Creonte è colui che si macchia di tracotanza, sconfiggendo i limiti imposti alla natura umana, è superbo perché ha tutto e calpesta i diritti umani inalienabili della philia familiare, cari all’eroina orientata fin dal prologo a valori più alti e nobili. Il re non scorge il pericolo derivato dalla sua superbia, dalla proverbiale hybris,ma la rinfaccia ad Antigone, perché donna ha osato prevaricare le leggi dello Stato e della sottomissione tipicamente femminile.Inoltre, egli incarna la cultura maschile imperante che determina i modi e i comportamenti delle donne, a cui è riservata solo la sfera domestica degli affetti. Nella metafora “anche i campi di altre donne ci sono, da arare” pronunciata da Creonte in risposta a Ismene, che gli chiede se davvero voglia uccidere la promessa sposa del figlio, è condensata la becera visione di un uomo tipico della Grecia classica.
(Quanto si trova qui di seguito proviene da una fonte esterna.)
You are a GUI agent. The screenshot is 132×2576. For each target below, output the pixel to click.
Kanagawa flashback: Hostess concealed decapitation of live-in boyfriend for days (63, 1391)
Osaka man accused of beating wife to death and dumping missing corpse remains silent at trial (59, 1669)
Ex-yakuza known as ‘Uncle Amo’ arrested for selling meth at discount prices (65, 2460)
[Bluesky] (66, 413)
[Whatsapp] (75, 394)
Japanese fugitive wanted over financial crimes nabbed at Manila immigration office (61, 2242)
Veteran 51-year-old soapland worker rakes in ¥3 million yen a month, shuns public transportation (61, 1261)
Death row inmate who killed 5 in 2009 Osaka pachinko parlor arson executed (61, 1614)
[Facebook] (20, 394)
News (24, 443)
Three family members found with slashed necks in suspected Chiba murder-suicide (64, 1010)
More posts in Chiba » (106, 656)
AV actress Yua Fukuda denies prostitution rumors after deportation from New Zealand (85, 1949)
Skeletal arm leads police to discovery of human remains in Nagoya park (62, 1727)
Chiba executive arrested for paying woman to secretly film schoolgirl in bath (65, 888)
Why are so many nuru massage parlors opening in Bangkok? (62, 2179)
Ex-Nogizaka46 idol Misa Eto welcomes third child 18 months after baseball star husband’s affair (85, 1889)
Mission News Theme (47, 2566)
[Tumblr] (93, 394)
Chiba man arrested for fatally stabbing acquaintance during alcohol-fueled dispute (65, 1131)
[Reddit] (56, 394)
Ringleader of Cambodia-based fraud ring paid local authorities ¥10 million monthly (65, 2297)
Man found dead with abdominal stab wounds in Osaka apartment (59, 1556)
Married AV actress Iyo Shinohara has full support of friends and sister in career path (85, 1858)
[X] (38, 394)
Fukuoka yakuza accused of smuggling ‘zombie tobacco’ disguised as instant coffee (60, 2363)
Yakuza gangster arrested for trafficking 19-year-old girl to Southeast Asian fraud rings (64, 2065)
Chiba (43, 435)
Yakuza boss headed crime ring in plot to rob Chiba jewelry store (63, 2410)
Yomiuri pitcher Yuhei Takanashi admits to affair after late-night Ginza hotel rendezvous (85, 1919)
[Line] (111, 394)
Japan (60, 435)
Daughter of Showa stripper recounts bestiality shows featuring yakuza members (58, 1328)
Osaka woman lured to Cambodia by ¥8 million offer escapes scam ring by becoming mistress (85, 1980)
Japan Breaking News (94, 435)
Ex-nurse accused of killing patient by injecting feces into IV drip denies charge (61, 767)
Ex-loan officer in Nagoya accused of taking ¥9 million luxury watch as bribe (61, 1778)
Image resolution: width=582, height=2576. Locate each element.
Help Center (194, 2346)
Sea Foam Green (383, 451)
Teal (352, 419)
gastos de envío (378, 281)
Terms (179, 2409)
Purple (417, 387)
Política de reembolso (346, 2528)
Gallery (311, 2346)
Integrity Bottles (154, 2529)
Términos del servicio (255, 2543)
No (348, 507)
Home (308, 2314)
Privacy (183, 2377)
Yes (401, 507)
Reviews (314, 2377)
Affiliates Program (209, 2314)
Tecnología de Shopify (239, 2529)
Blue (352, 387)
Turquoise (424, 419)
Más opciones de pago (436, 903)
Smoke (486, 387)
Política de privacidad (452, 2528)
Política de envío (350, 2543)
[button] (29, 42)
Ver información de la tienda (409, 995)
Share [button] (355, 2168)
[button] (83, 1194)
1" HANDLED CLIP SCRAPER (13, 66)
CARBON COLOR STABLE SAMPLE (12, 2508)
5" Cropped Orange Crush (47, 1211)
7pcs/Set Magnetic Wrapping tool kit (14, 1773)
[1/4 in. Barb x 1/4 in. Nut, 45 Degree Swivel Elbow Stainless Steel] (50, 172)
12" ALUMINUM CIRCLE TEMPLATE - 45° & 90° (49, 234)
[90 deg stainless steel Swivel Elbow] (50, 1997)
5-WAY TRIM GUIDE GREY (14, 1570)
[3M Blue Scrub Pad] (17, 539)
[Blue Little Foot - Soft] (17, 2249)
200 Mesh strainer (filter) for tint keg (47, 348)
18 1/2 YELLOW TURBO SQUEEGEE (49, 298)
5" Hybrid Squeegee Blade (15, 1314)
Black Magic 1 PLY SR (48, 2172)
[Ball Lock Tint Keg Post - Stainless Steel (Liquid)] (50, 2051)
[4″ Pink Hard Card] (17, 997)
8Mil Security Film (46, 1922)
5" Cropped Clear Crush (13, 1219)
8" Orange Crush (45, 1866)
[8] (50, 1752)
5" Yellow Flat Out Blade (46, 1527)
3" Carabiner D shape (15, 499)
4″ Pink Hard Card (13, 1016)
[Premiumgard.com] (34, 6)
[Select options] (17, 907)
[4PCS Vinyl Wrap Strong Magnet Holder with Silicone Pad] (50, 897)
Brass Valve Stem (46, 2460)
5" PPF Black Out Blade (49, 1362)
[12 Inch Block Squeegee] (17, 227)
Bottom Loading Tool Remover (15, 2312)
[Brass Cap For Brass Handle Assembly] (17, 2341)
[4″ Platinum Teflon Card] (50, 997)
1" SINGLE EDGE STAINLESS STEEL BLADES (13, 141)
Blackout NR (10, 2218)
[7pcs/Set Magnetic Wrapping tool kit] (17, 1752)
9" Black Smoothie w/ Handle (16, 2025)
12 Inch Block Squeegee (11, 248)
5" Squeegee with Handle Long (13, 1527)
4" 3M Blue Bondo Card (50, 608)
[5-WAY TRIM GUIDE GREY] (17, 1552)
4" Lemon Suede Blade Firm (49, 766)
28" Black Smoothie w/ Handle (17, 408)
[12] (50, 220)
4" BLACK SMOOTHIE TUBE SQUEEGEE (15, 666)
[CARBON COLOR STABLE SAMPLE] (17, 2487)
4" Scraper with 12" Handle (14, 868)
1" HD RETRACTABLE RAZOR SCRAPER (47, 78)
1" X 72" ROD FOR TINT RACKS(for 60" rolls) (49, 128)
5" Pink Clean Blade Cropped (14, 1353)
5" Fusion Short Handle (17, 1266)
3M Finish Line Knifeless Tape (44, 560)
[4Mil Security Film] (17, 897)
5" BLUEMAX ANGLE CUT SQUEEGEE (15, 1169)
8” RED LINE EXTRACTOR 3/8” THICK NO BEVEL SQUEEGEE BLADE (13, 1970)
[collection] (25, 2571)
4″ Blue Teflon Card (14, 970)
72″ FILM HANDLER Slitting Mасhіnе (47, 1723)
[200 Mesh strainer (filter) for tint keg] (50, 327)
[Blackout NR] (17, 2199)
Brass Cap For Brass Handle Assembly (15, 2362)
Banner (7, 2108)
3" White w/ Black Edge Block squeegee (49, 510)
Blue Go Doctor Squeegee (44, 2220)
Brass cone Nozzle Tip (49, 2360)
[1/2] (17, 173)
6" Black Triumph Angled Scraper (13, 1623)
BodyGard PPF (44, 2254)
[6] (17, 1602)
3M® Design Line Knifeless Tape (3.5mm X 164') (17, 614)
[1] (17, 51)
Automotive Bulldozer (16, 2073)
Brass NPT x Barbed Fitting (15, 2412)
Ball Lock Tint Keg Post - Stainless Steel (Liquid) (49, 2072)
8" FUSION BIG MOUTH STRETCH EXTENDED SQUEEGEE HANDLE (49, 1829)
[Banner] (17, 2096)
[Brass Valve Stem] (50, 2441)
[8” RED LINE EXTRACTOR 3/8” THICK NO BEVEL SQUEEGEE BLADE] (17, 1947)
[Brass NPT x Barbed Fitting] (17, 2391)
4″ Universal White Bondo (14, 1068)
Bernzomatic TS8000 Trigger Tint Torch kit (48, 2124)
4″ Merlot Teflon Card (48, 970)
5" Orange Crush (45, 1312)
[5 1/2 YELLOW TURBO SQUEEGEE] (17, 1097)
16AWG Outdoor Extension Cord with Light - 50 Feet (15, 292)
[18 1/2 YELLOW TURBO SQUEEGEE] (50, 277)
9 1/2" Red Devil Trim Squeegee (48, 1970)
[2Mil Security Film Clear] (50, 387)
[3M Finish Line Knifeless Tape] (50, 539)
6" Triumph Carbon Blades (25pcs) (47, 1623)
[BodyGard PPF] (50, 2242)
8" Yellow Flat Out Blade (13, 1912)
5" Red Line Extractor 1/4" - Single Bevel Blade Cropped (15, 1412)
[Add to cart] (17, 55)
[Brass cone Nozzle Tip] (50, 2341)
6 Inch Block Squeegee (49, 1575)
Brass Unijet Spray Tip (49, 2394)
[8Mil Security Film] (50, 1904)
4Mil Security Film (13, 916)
Antigone, invece, sicura di sé rimane in tutta la tragedia superiore agli altri personaggi per conoscenza, consapevolezza, nobiltà di pensiero e di azione. Il suo antagonista Creonte, chiuso nella sua monolitica verità, cambia giungendo solo alla fine del dramma a comprendere pienamente i suoi errori, ad accogliere opinioni dissimili dalle proprie, a dare senso alle parole del coro nel quarto stasimo:
ma la potenza del fato è terribile,
ad essa né ricchezza né armi,
non torri, non nere navi
battute dai flutti possono sfuggire.
La protagonista è legata, dunque, ai vincoli ineludibili del sangue, al fratello insostituibile, più importante di un marito o dei figli; lei, una donna, rappresenta i valori sacri, le leggi non scritte da nessun uomo, ma vergate dagli dei; lo zio Creonte detiene, invece, una visione prettamente politica del mondo, l’unica in grado, secondo lui, di reggerlo saggiamente. Lo scontro tra i due personaggi è tra due visioni e concezioni del mondo, l’una religiosa degli dei, l’altra politica degli uomini; la sconfitta di Creonte che provoca la sua stessa infelicità è la risposta più eloquente della validità eterna e assoluta, per Sofocle, delle leggi dell’amore, determinate dalla divinità. E’ infatti la pioggia d’amore che fa grande, insuperabile Antigone-afferma Roberto Vecchioni nel suo romanzo Il mercante di luce- ed è per questo che rimarrà eroina-donna da guardare per sempre con ammirazione e fonte di ispirazione.
Traduzione consigliata: Raffaele Cantarella
4 Readers Commented
Join discussionQuesta tragedia è bellissima e colma di phatos. Recensione da 110 e lode 😉
Grazie mille, Mara!
Antigone non era nata per condividere l’odio, ma l’amore. Ed è per amore che Antigone muore…Una delle tragedie più belle della tradizione tragica!
Bellissimo articolo 🙂
E’ vero, Sara, Antigone è l’eroina tragica per eccellenza che rinuncia alla vita per inseguire la forma più alta di amore. Grazie!